Stored records:

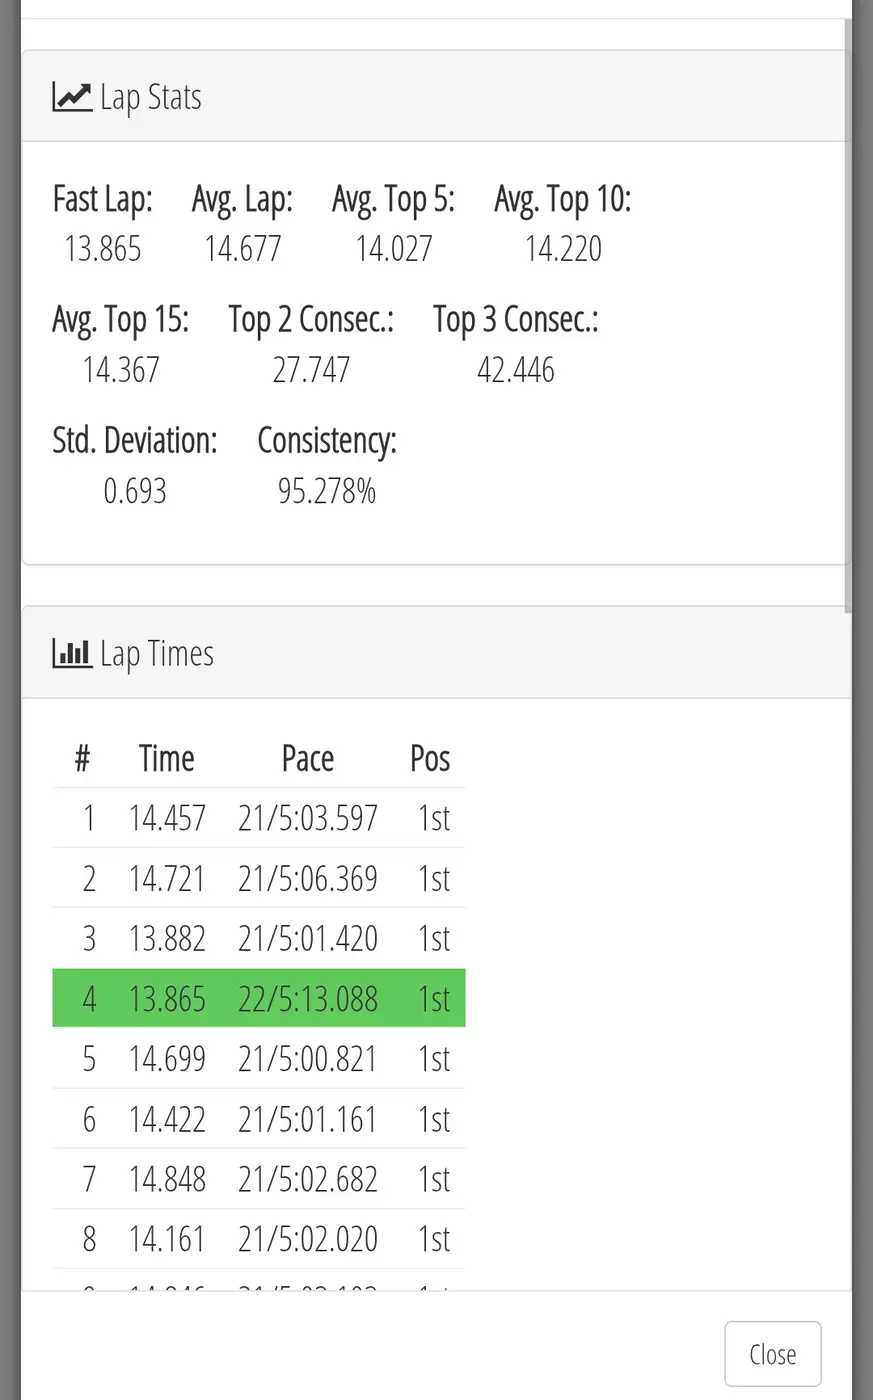Screen dimensions: 873x1400
Task: Select lap 1 row with time 14.457
Action: tap(259, 818)
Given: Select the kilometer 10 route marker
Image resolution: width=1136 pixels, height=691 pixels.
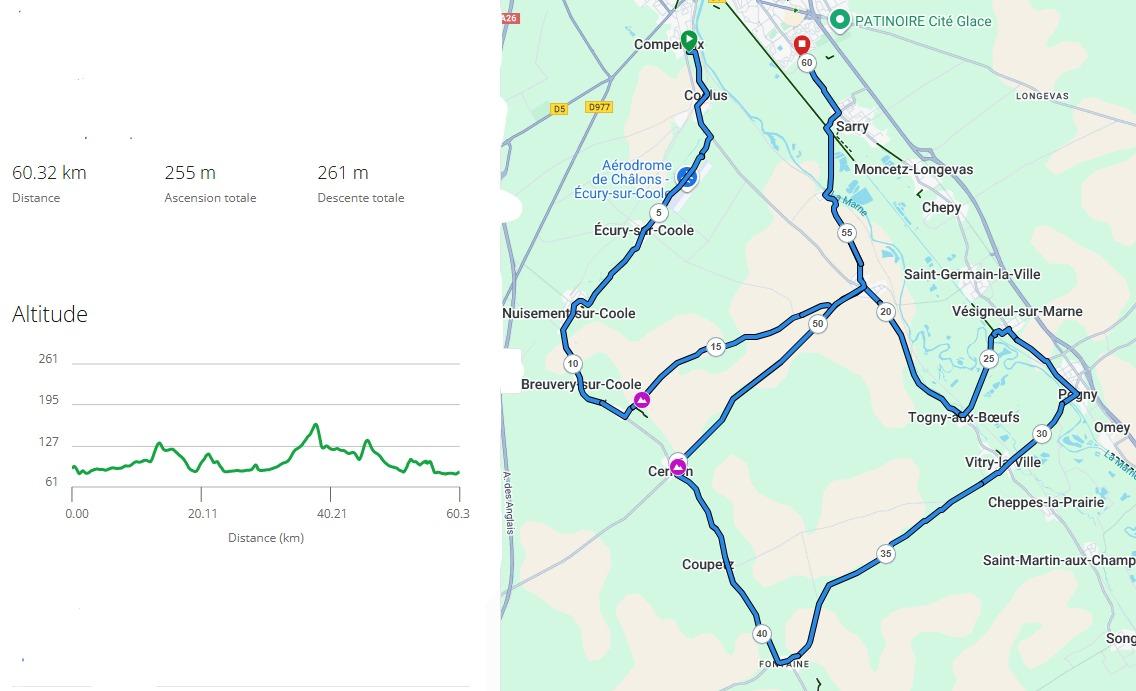Looking at the screenshot, I should (x=572, y=363).
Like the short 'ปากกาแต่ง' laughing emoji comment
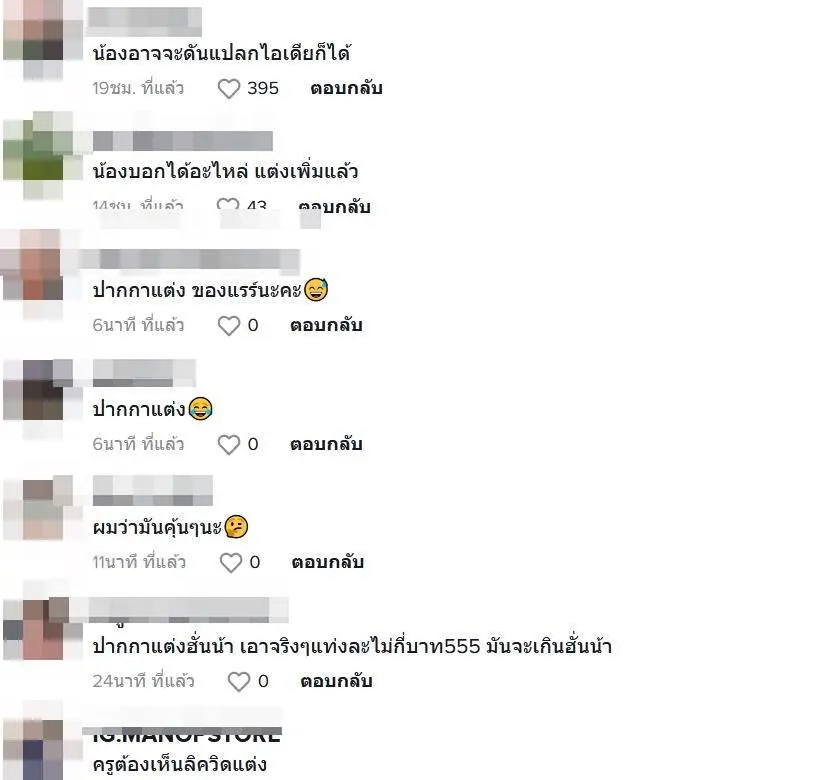The image size is (826, 780). coord(229,445)
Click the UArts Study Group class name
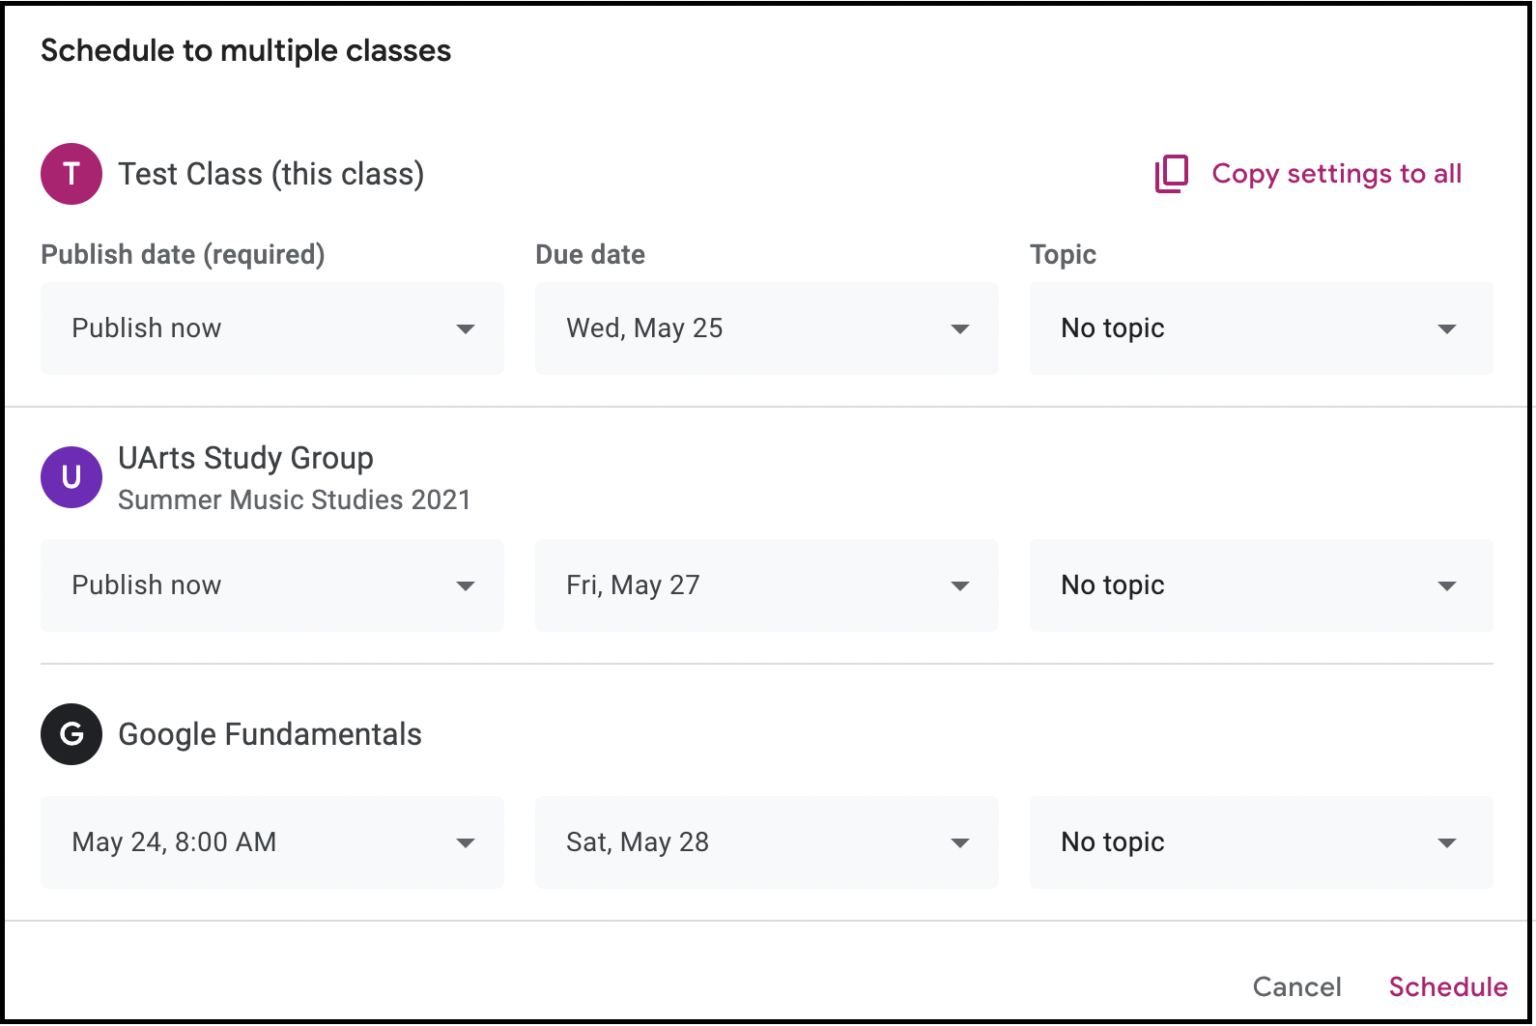The width and height of the screenshot is (1536, 1026). click(246, 458)

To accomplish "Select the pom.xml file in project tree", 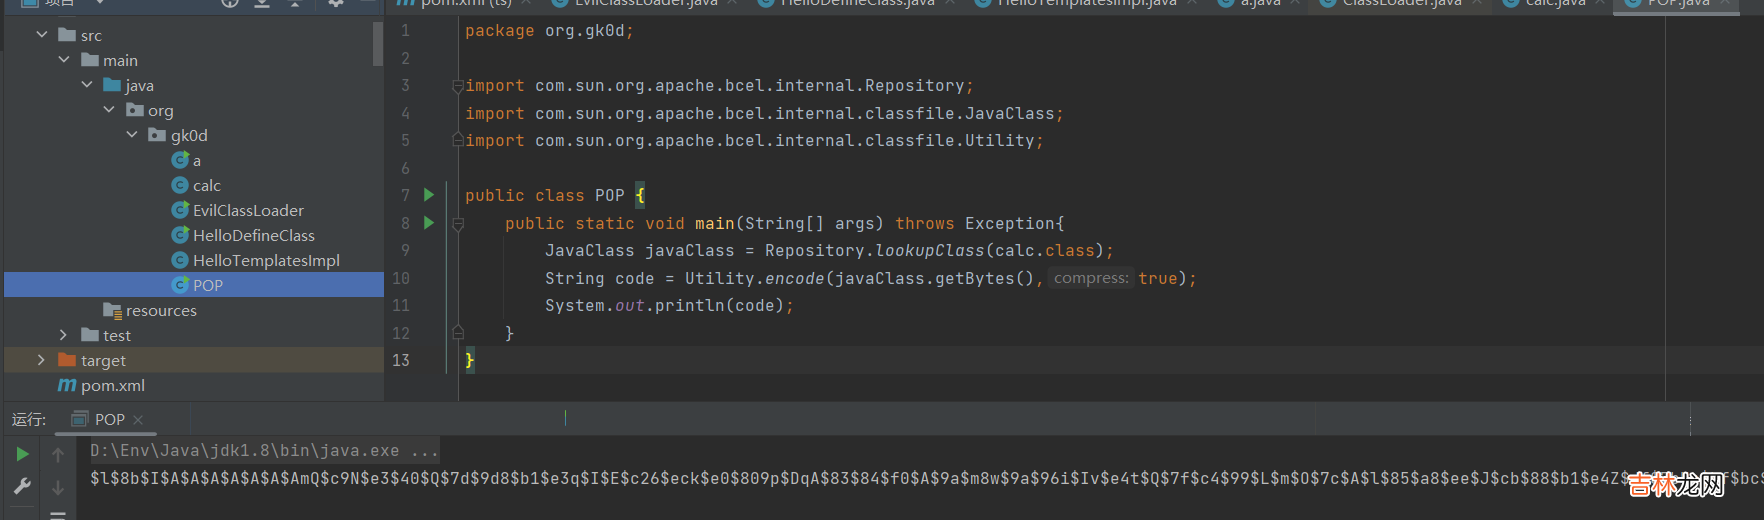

Exercise instructions: Copy the entries word for word, from the start through the line containing "Looking at the", both ends included. Leave out the pictures.

Problem solution:
Screen dimensions: 873x1400
Task: Select lap 1 row with time 14.457
Action: tap(259, 818)
Given: Select the kilometer 10 route marker
Image resolution: width=1136 pixels, height=691 pixels.
Looking at the screenshot, I should (x=572, y=363).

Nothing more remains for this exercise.